─── DATA SUPPLIED ───

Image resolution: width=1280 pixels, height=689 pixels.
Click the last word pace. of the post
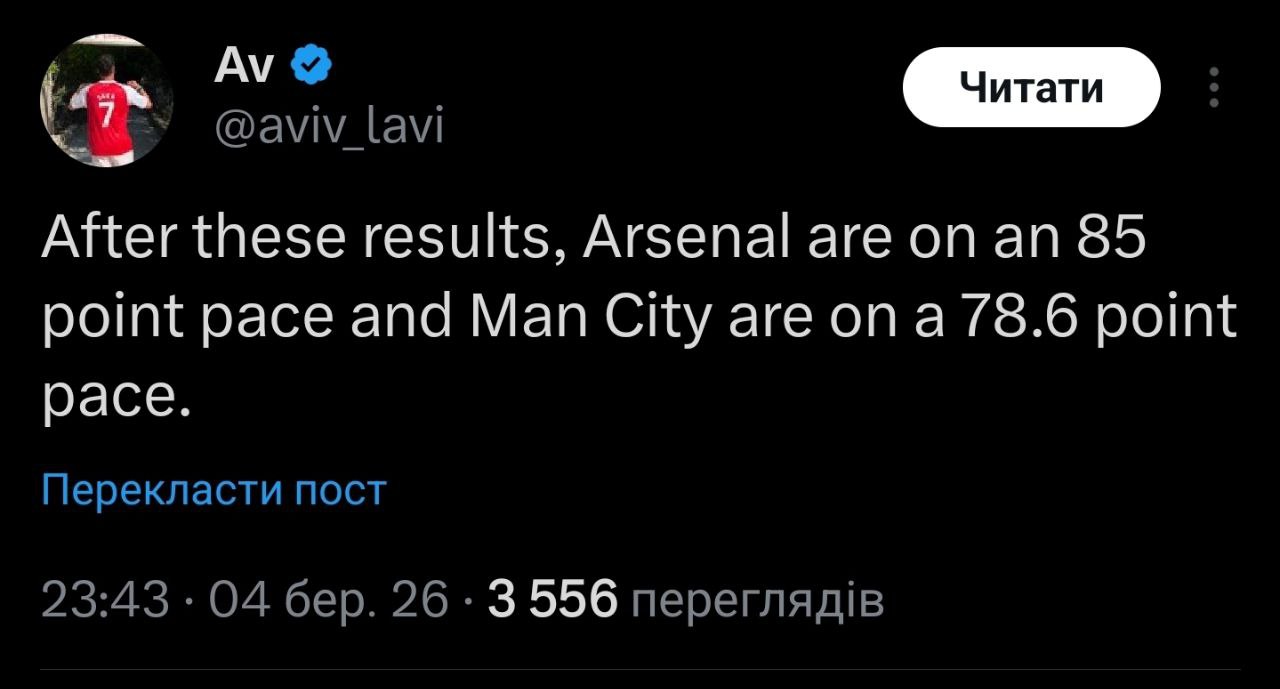pyautogui.click(x=116, y=398)
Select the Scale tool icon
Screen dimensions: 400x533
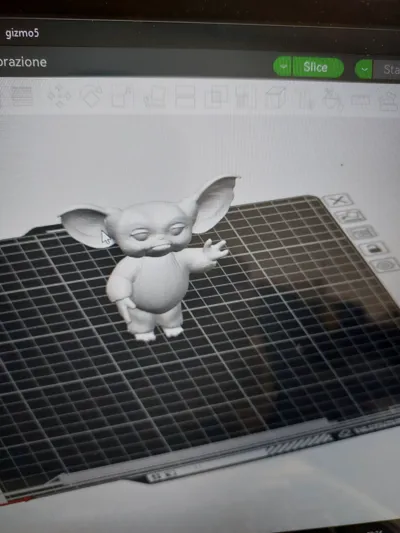[122, 97]
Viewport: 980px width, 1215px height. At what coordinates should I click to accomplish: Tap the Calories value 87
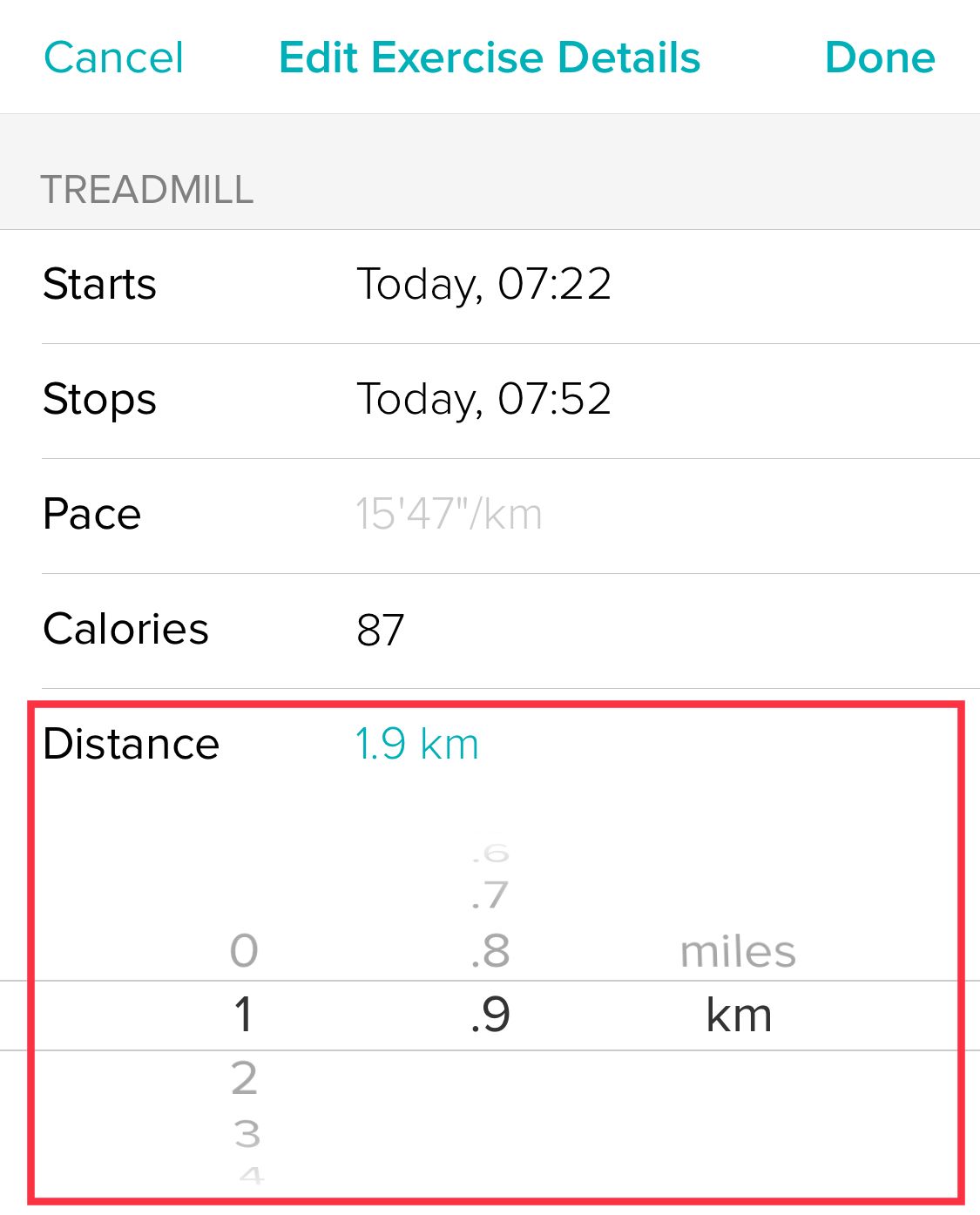tap(380, 630)
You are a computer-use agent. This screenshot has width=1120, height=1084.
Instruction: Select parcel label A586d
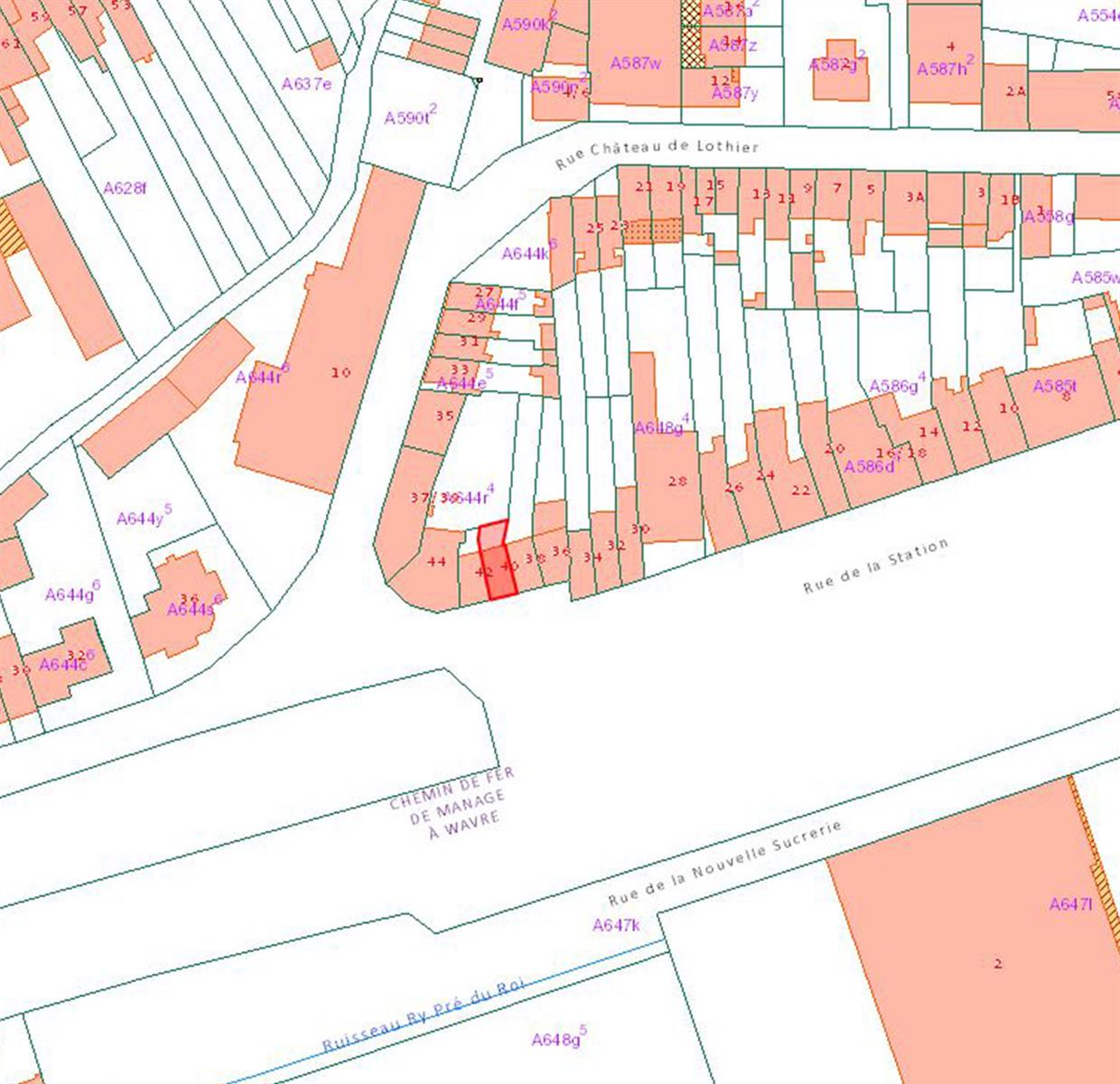(x=869, y=467)
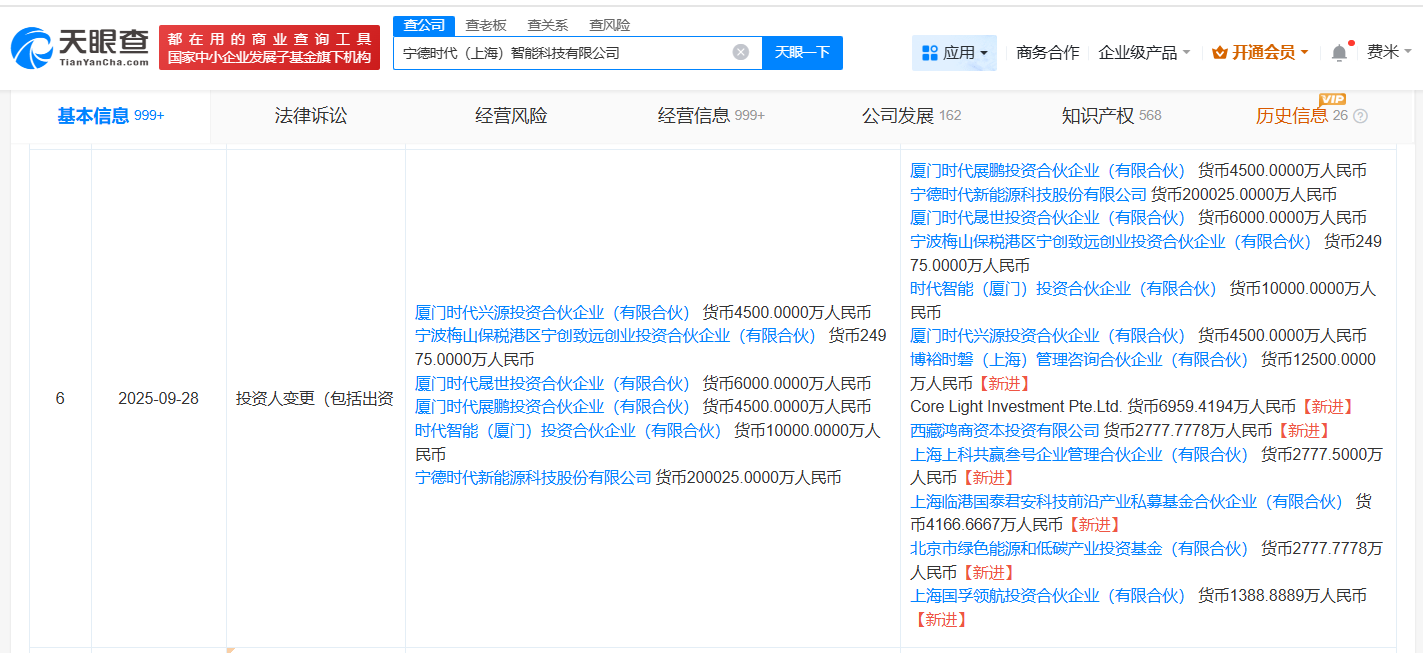
Task: Switch to the 查风险 search tab
Action: (x=610, y=24)
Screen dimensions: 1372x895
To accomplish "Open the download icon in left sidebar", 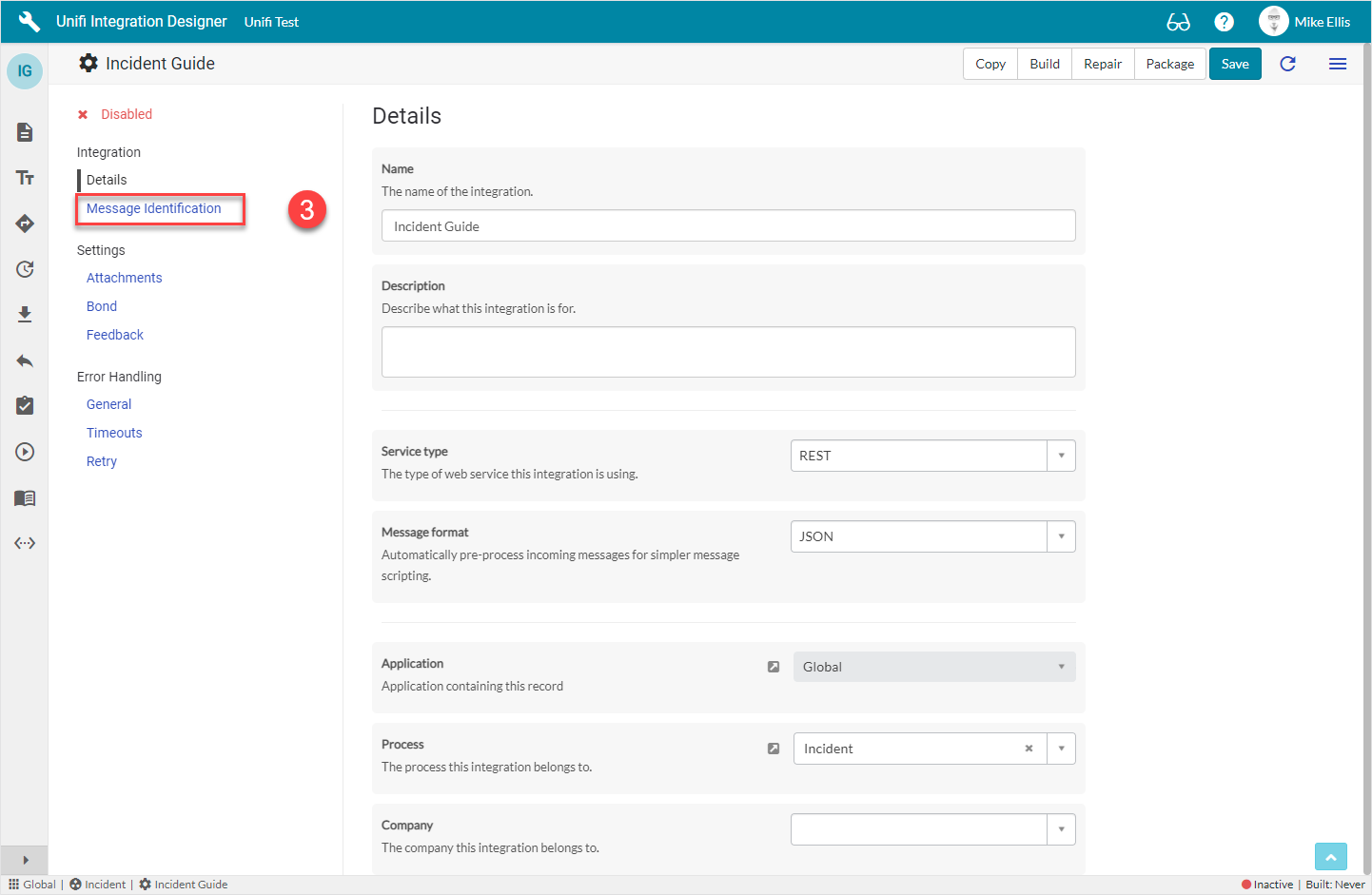I will (25, 315).
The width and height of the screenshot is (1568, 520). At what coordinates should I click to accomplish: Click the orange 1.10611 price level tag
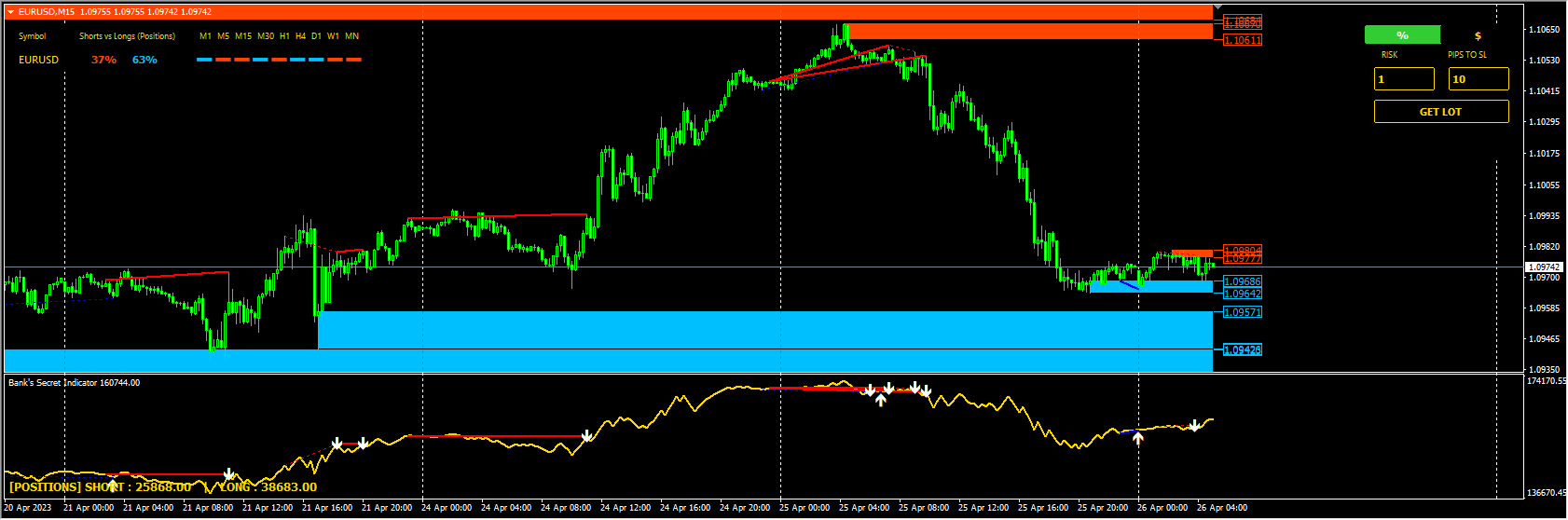[x=1243, y=40]
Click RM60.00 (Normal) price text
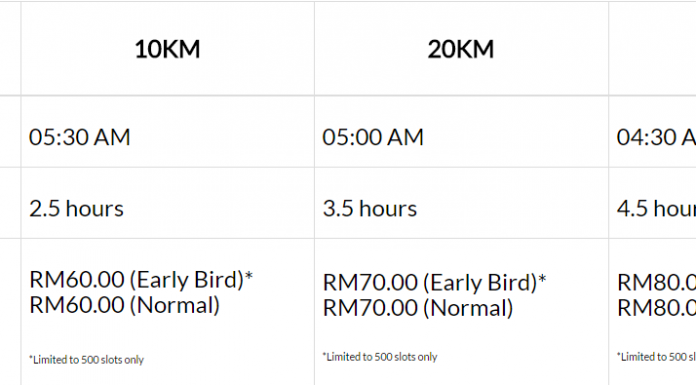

───

> _WORK ORDER_
Transcribe the entries from their first line to the line that holds "You are a computer-use", both included, and skip every picture.

> _EXERCISE OUTPUT_
Image resolution: width=1280 pixels, height=689 pixels.
Click the last word pace. of the post
pyautogui.click(x=116, y=398)
Select the Scale tool icon
Screen dimensions: 400x533
[122, 97]
Viewport: 980px width, 1215px height. At what coordinates should I click to accomplish: Tap the Calories value 87
tap(380, 630)
You are a computer-use agent. This screenshot has width=1120, height=1084.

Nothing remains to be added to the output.